WHAT YOU SHOULD DO
Look through the data for the string "computer". Copy every line where it is found.

EXCERPTED DATA

*** Begin section ***

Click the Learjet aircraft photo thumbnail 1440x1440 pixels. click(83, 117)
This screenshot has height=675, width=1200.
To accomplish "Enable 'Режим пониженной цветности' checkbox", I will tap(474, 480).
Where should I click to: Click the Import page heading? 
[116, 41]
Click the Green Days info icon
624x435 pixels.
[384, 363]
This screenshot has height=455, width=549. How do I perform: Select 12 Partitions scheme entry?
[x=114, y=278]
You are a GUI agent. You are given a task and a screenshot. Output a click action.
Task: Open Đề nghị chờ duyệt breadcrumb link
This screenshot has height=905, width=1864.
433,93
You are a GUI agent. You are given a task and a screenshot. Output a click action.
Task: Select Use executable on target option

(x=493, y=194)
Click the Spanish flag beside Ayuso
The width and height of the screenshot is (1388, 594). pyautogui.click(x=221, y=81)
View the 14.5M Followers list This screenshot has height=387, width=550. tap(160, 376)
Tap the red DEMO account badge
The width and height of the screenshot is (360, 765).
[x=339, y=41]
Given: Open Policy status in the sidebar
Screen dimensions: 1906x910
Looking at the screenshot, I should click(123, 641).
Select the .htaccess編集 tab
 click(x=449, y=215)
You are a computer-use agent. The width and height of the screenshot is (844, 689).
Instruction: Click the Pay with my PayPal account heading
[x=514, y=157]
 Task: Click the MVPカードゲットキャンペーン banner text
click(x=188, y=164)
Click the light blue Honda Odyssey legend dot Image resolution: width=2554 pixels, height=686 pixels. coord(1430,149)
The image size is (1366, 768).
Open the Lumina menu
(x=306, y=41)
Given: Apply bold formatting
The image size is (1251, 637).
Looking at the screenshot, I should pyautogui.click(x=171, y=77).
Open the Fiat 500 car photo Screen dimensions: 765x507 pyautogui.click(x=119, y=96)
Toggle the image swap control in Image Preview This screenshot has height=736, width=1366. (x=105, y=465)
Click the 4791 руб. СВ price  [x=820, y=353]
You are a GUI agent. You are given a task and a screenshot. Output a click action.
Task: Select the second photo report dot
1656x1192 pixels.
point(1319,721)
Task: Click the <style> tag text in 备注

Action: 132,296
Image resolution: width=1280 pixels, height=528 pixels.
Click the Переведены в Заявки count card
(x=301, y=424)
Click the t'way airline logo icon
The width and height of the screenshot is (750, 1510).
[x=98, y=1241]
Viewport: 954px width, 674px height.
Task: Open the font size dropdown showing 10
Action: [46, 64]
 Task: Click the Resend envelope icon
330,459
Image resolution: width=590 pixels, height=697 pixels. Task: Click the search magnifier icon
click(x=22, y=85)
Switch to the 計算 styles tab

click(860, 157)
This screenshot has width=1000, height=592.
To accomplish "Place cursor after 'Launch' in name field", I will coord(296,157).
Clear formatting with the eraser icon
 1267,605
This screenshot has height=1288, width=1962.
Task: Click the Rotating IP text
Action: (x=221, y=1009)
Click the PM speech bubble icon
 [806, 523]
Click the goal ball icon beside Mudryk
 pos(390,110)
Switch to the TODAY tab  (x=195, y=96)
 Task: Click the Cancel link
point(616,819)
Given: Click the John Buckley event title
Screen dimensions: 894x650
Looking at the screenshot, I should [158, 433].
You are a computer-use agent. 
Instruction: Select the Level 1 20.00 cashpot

*** End section ***

ANSWER TO THE PROBLEM
You are a computer-use agent. The width and height of the screenshot is (844, 689).
You are a computer-use agent. 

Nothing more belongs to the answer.